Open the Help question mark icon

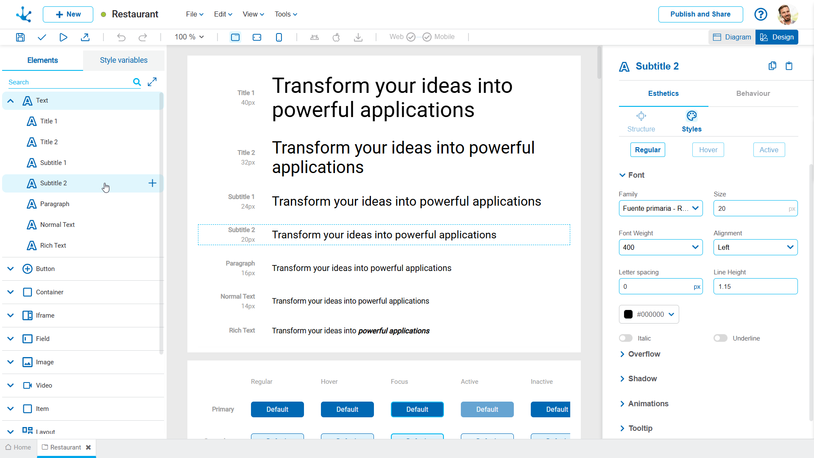point(761,14)
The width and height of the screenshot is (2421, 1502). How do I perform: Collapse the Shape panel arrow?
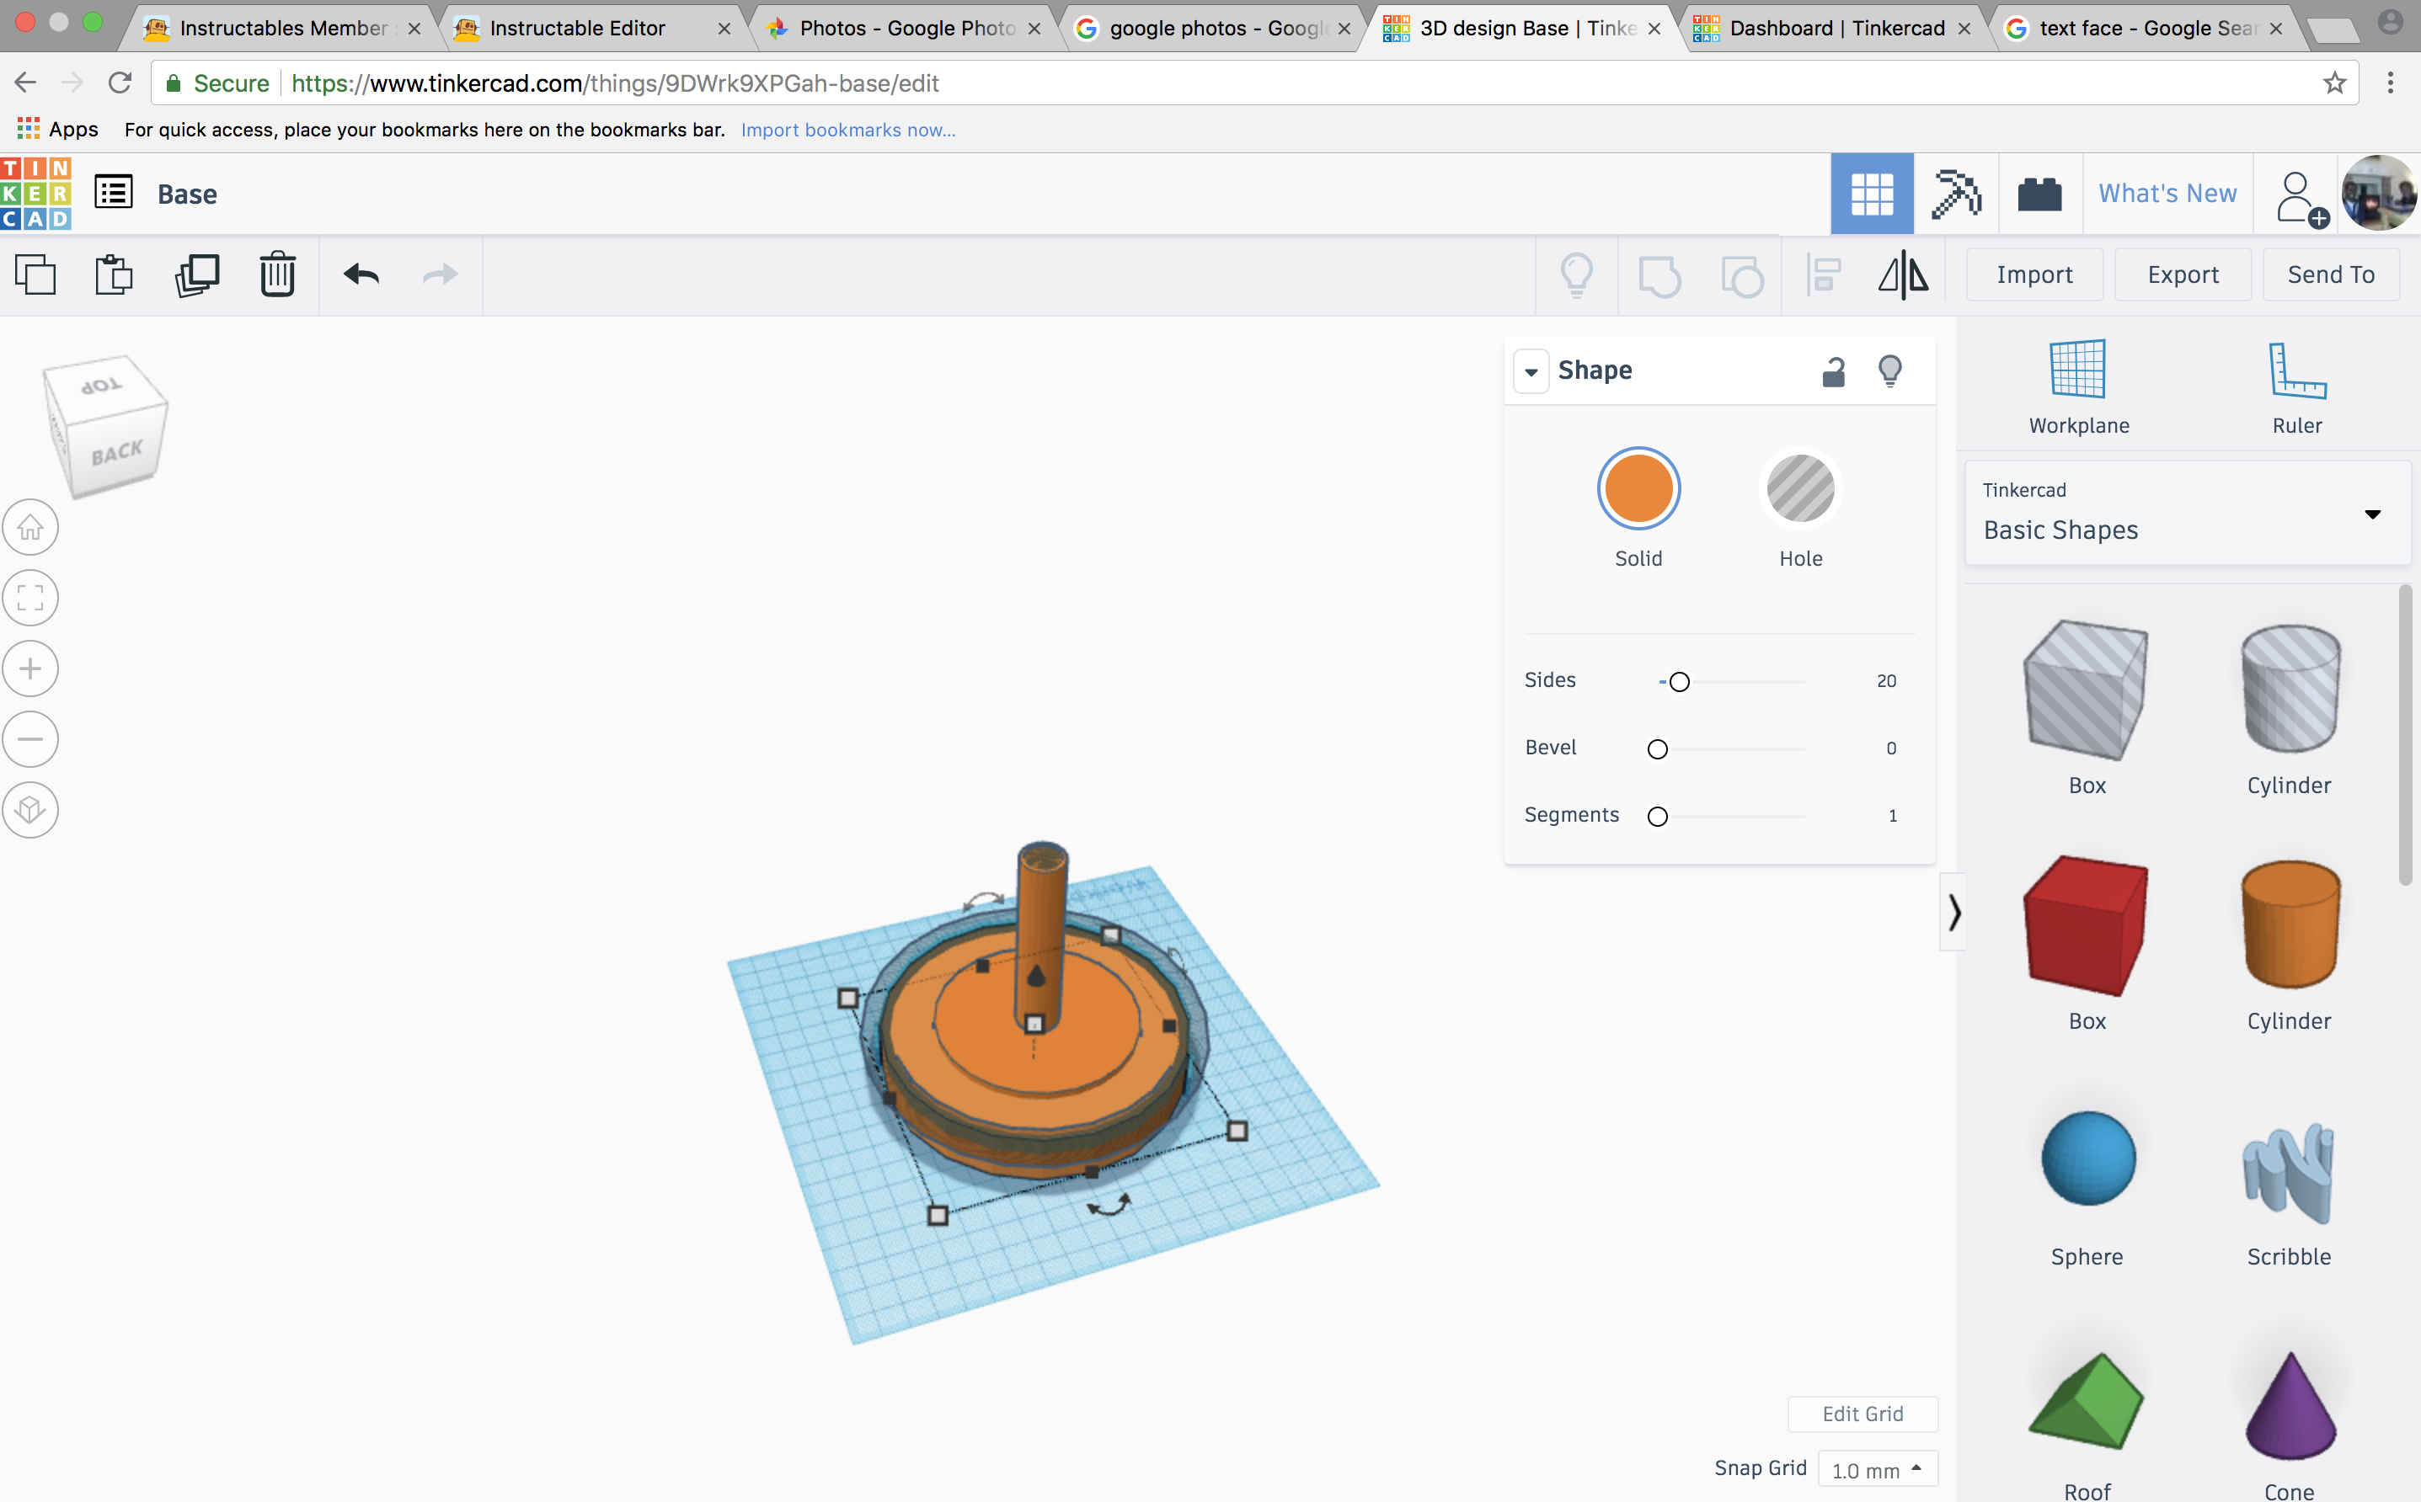(1531, 372)
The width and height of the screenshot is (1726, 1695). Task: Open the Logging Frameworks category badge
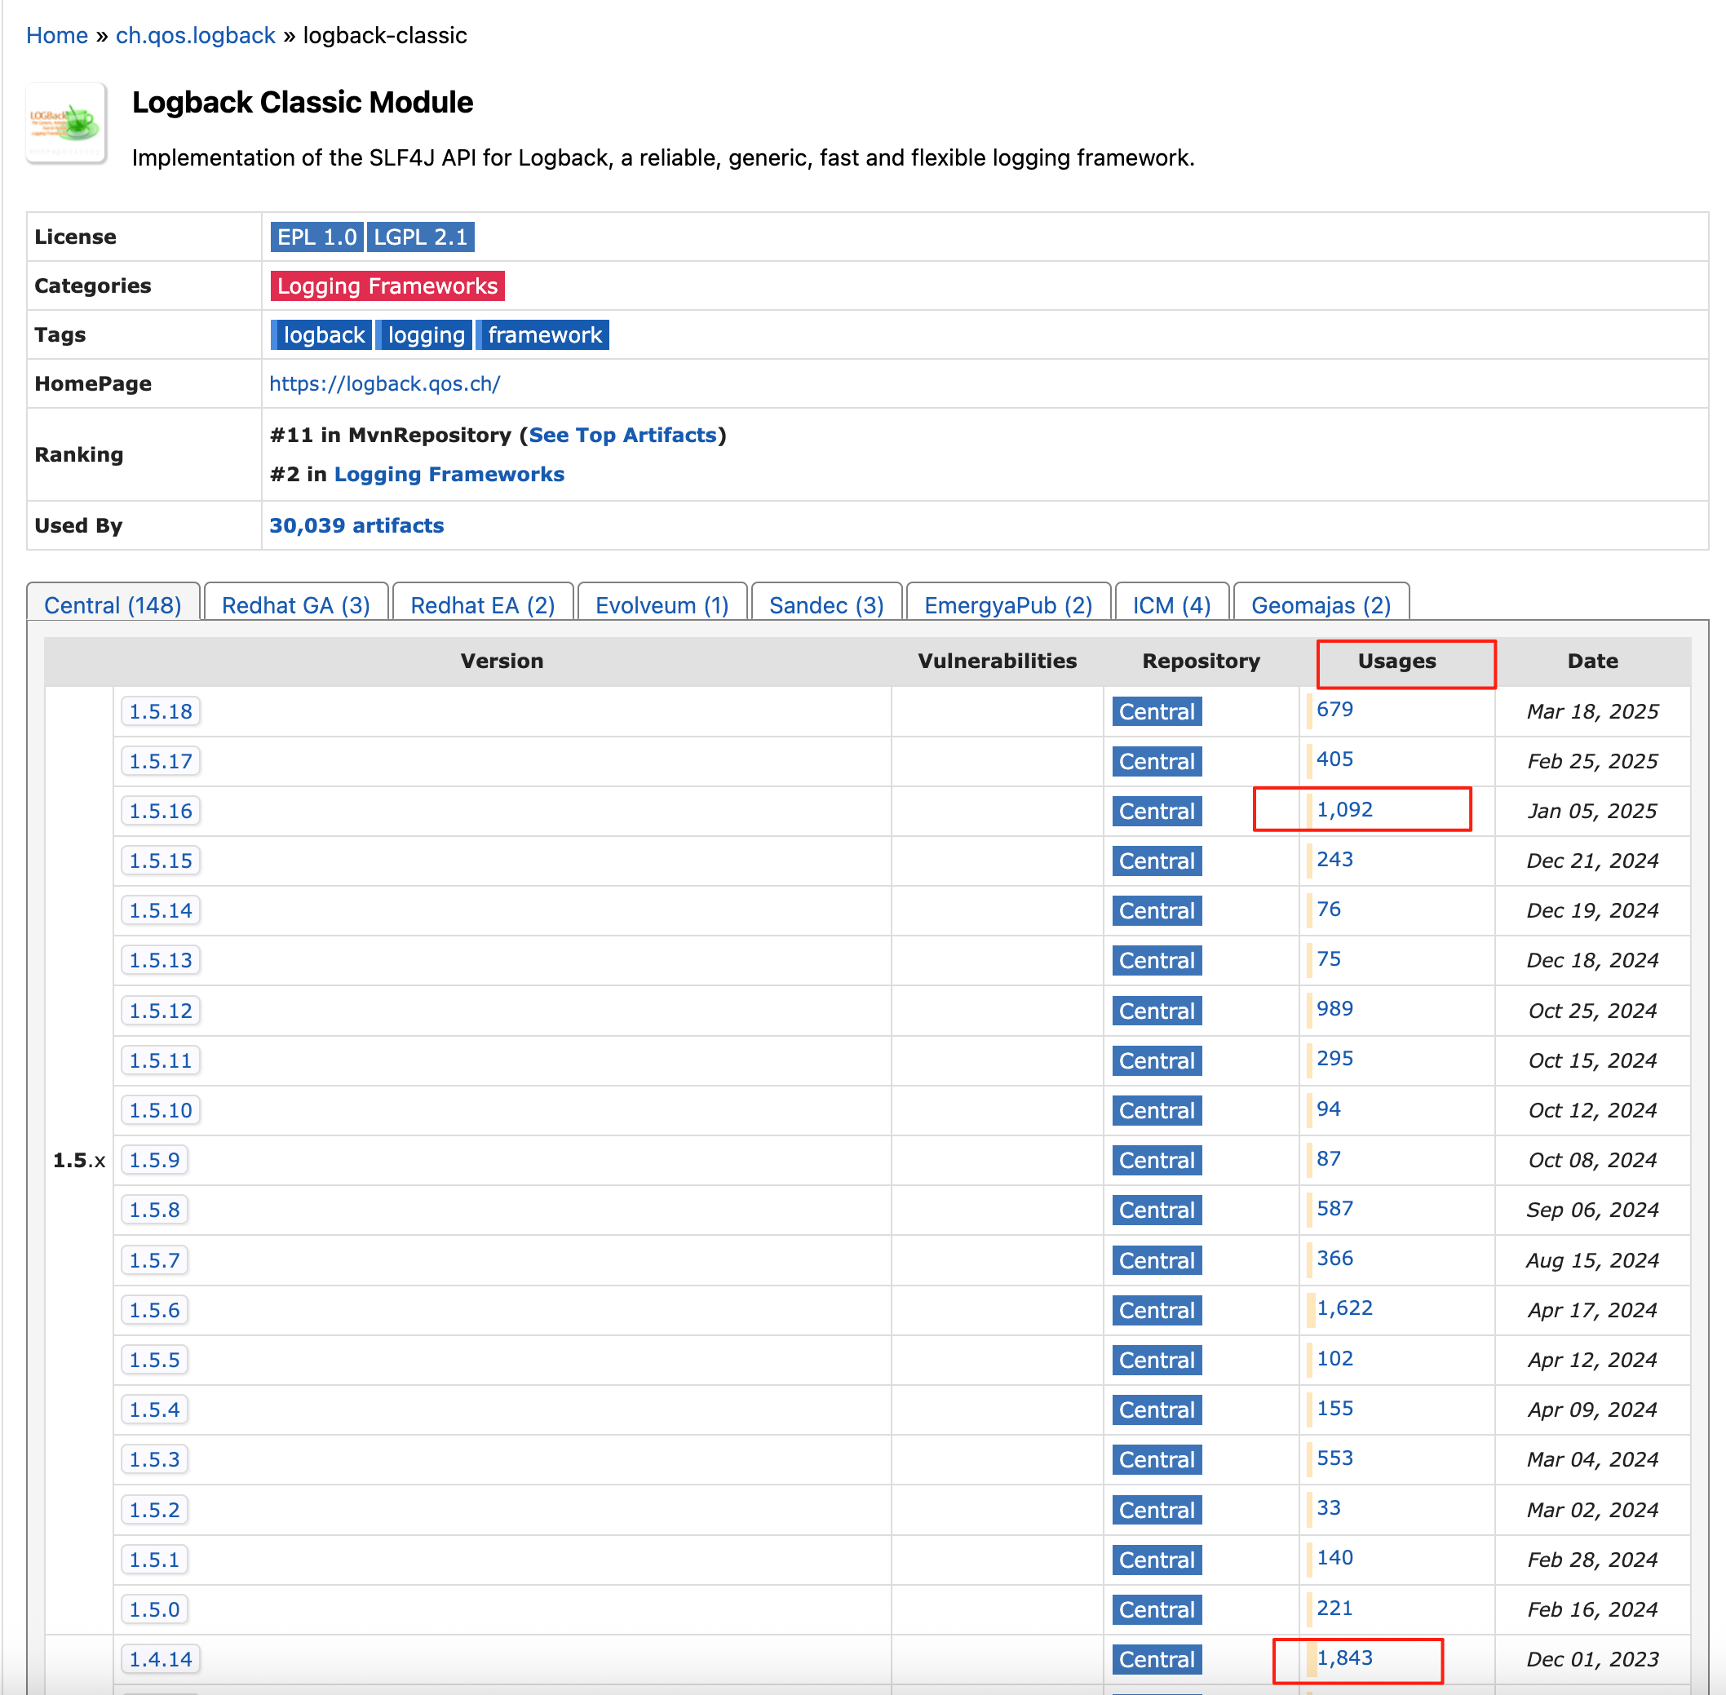click(x=387, y=286)
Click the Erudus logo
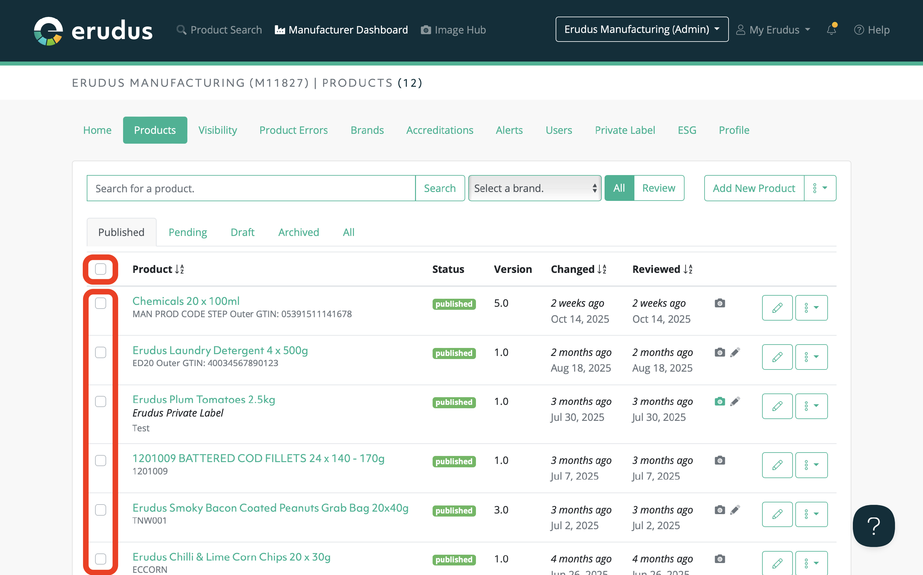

◆ ◆ ◆

Give the data again exactly as written, with all pictures left out.

Finished task:
Open the Help question mark icon

point(761,14)
The width and height of the screenshot is (2421, 1502). How do I perform: Collapse the Shape panel arrow?
(1531, 372)
The width and height of the screenshot is (1726, 1695). Task: Open the Logging Frameworks category badge
click(x=387, y=286)
Click the Erudus logo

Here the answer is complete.